Perfectionism is a form of irrational thinking. People with perfectionism hold themselves to impossibly high standards. They feel that what they do is never good enough. Perfectionism makes people feel unhappy with their lives. It can also cause them to stop trying to succeed. Perfectionism can lead to depression, anxiety, eating disorders, and self-harm. Even mild cases can interfere with quality of life, affecting personal relationships, work, and/or education.
A desire to achieve is healthy. But an irrational desire to always be perfect can cause problems. Perfectionists feel that they fail at everything they try.
A common sign of perfectionism is procrastination. A perfectionist may be unable to begin a task because he or she fears being unable to complete it perfectly.
Another sign of perfectionism is an inability to relax and share thoughts and feelings.
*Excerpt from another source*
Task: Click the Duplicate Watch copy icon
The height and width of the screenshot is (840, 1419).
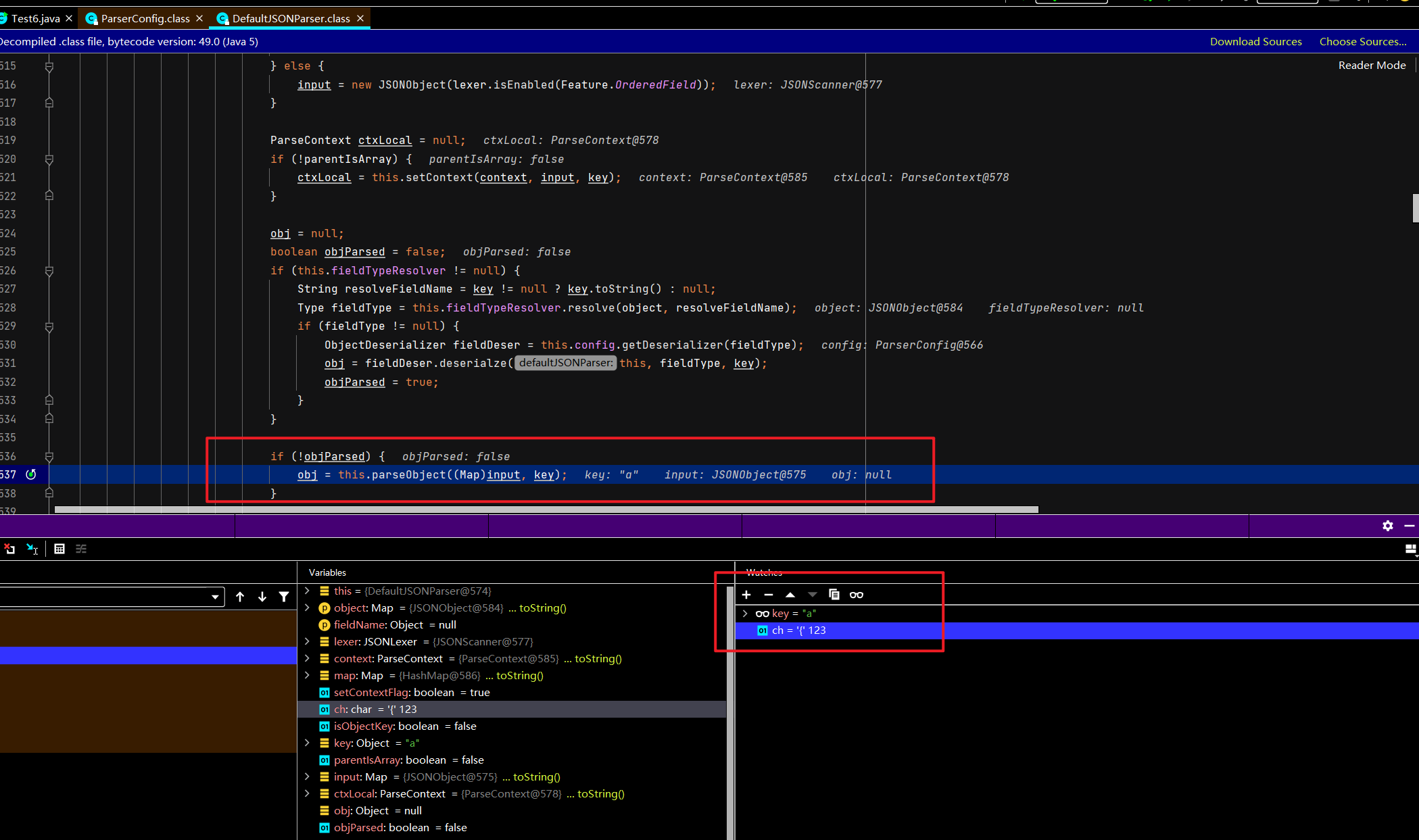Action: tap(834, 595)
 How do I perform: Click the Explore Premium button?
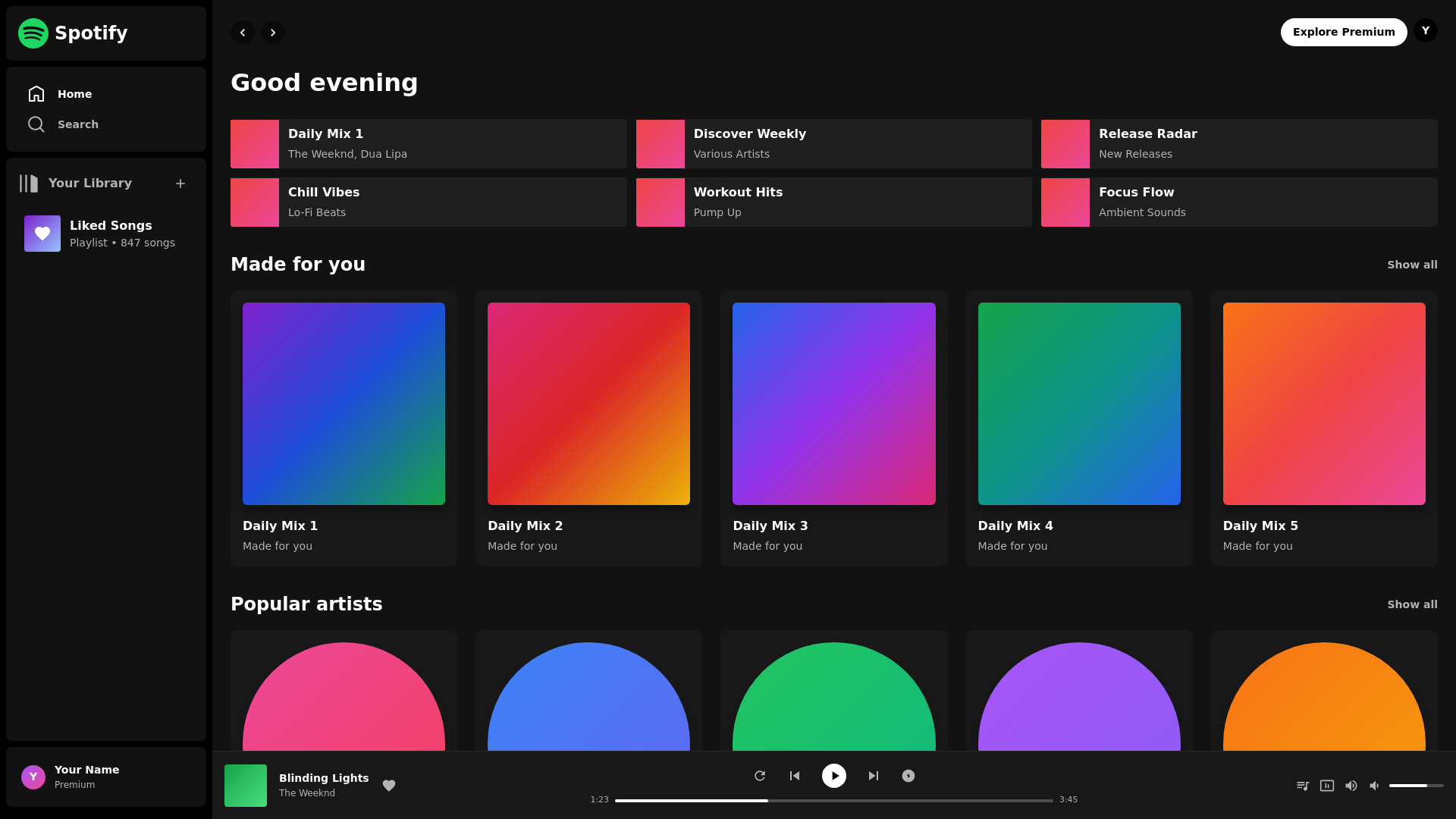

A perfectionist can become very controlling in personal and professional relationships.
Perfectionists often become obsessed with rules, lists, and work. At another extreme, they may become extremely apathetic.
Perfectionism’s cause is not always clear. It is often a learned behavior. People with perfectionism believe that they are valuable only because of what they achieve or what they do for other people.
Academic settings can bring out perfectionism in young people.
Perfectionism in Children
Children and teenagers are often driven to be overachievers, with schoolwork as well as activities such as sports, school clubs, jobs, and community service. This can cause an obsession with success. Perfectionism may ultimately interfere with their ability to achieve it (American Academy of Pediatrics, 2013).
Although it once was believed that perfectionism could be a healthy motivator, modern research shows this is not the case (Benson, 2003).
Perfectionists work to hide personal problems. This can make the disorder difficult to treat. Therapy, especially cognitive-behavioral therapy, can help many people learn new ways of thinking about goals and achievements. Some psychologists say that focusing on a perfectionist's need for acceptance is an effective strategy. Reducing reactions to negative feedback can also be important (Besser, et al., 2004).
The following things may help lessen perfectionism (University of Illinois, 2007:
- setting realistic, attainable goals
- breaking up overwhelming tasks into small steps
- focusing on one activity or task at a time
- acknowledging that everyone makes mistakes, and that most mistakes present learning opportunities
- confronting fears of failure by being realistic about possible outcomes
If perfectionism is interfering with your ability to live a full and happy life, consult a mental health professional. If you’re thinking of harming yourself or others, seek emergency medical attention.